■ **Exercise task a**: Lay out the rows as a JSON list of strings, one string per line and no blank lines. Start at the line containing "The image size is (850, 416)." and end at the line containing "(x=22, y=453)", including both of those lines.

— Begin Text extract —

Bitmap index usecases

In my previous post I talked about bitmap indexes, where they should be used and where they shouldn’t be used or what you have to keep in mind when using them. Today I show you a example where they are very helpful. Remember I said that bitmap indexes where designed for read intensive environments and that they are useful on columns with low cardinality. Lets assume you have a table for all your employees in your company. The company has three different locations, lets say 1=New York; 2=London; 3=Paris:

SQL> CREATE TABLE employees
(
 empId      NUMBER,
 deptId     NUMBER,
 name       VARCHAR2(50),
 gender     VARCHAR2(6)
);

Table created.

Now I insert lets say 100,000 employees distributed over the three locations. The distribution on the locations is based on a random number out of DBMS_RANDOM. Same for the gender:

SQL> BEGIN
 2    FOR n IN 1..100000 LOOP
 3      INSERT INTO employees VALUES (n, ROUND(DBMS_RANDOM.VALUE(0.5,3.5),0), 'Employee ' || n, DECODE(ROUND(DBMS_RANDOM.VALUE(1,2),0),1,'MALE','FEMALE'));
 4    END LOOP;
 5    COMMIT;
 6  END;
 7  /

PL/SQL procedure successfully completed.

A quick look at the distributions:

SQL> SELECT gender, COUNT(*) FROM employees GROUP BY gender;

GENDER   COUNT(*)
------ ----------
FEMALE      49985
MALE        50015

SQL> SELECT deptId, COUNT(*) from employees GROUP BY deptId;

 DEPTID   COUNT(*)
---------- ----------
 1      33532
 2      33456
 3      33012

So as you can see the distribution is good and the cardinality is “bad”. As the next step I create a normal index on it and look how it behaves.

SQL> CREATE INDEX EMPLOYEES_GENDER_I001 ON employees (gender);

Index created.

SQL> CREATE INDEX EMPLOYEES_DEPT_I001 ON employees (deptId);

Index created.

SQL> exec DBMS_STATS.GATHER_TABLE_STATS(USER, 'EMPLOYEES', CASCADE=>TRUE);

PL/SQL procedure successfully completed.

— End Text extract —

■ **Exercise task b**: Using the post on bitmap index use cases, decide whether each statement agrees with it. (i) The example inserts 100,000 employees into the table. (ii) One of the company's locations is Berlin. (iii) The first indexes created on the table are bitmap indexes. Answer yes or no for each, and quote the deciding words.

— Begin Exercise materials —

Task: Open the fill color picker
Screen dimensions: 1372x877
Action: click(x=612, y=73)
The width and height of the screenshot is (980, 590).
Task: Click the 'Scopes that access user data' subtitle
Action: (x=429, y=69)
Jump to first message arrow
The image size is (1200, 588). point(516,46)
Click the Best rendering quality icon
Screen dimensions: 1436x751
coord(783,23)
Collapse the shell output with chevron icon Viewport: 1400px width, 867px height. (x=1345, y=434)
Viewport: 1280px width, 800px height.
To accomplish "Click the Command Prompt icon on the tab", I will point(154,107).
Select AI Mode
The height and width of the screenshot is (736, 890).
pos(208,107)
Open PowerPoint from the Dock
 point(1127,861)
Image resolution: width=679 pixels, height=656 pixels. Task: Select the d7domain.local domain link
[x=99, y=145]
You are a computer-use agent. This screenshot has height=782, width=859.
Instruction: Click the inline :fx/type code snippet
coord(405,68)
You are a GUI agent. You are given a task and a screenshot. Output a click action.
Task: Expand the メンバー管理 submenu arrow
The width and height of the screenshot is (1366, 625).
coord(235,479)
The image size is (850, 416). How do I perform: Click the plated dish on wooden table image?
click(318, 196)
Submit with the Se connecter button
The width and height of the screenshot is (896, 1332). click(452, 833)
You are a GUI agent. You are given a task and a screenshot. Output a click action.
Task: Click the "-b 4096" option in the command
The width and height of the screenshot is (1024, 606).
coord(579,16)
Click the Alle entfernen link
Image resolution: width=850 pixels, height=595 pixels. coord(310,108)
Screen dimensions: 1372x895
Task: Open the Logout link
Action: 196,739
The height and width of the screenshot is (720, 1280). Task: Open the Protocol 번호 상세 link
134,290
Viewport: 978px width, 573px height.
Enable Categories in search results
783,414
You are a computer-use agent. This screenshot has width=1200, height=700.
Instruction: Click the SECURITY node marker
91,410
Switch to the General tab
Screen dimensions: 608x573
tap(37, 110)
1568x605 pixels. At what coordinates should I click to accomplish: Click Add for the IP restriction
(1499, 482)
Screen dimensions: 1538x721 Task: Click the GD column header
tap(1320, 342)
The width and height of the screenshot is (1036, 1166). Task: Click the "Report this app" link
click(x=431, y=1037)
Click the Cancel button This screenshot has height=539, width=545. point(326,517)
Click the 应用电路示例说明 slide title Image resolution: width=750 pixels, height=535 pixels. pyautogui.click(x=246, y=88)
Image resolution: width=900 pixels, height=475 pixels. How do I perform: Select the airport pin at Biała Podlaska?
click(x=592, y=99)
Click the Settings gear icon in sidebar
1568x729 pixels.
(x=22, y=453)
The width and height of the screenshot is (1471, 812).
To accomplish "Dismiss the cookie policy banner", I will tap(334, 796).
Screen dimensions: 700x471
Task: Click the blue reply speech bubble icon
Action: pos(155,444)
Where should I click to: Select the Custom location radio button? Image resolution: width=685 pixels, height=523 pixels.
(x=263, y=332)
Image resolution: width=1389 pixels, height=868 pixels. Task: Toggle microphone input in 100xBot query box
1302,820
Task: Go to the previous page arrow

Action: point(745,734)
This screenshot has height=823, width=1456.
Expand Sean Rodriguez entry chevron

— End Exercise materials —

■ **Exercise result a**:
[
  "The image size is (850, 416). How do I perform: Click the plated dish on wooden table image?",
  "click(318, 196)",
  "Submit with the Se connecter button",
  "The width and height of the screenshot is (896, 1332). click(452, 833)",
  "You are a GUI agent. You are given a task and a screenshot. Output a click action.",
  "Task: Click the \"-b 4096\" option in the command",
  "The width and height of the screenshot is (1024, 606).",
  "coord(579,16)",
  "Click the Alle entfernen link",
  "Image resolution: width=850 pixels, height=595 pixels. coord(310,108)",
  "Screen dimensions: 1372x895",
  "Task: Open the Logout link",
  "Action: 196,739",
  "The height and width of the screenshot is (720, 1280). Task: Open the Protocol 번호 상세 link",
  "134,290",
  "Viewport: 978px width, 573px height.",
  "Enable Categories in search results",
  "783,414",
  "You are a computer-use agent. This screenshot has width=1200, height=700.",
  "Instruction: Click the SECURITY node marker",
  "91,410",
  "Switch to the General tab",
  "Screen dimensions: 608x573",
  "tap(37, 110)",
  "1568x605 pixels. At what coordinates should I click to accomplish: Click Add for the IP restriction",
  "(1499, 482)",
  "Screen dimensions: 1538x721 Task: Click the GD column header",
  "tap(1320, 342)",
  "The width and height of the screenshot is (1036, 1166). Task: Click the \"Report this app\" link",
  "click(x=431, y=1037)",
  "Click the Cancel button This screenshot has height=539, width=545. point(326,517)",
  "Click the 应用电路示例说明 slide title Image resolution: width=750 pixels, height=535 pixels. pyautogui.click(x=246, y=88)",
  "Image resolution: width=900 pixels, height=475 pixels. How do I perform: Select the airport pin at Biała Podlaska?",
  "click(x=592, y=99)",
  "Click the Settings gear icon in sidebar",
  "1568x729 pixels.",
  "(x=22, y=453)"
]

■ **Exercise result b**:
(i) Yes: "Now I insert lets say 100,000 employees distributed over the three locations."
(ii) No: "lets say 1=New York; 2=London; 3=Paris"
(iii) No: "As the next step I create a normal index on it and look how it behaves."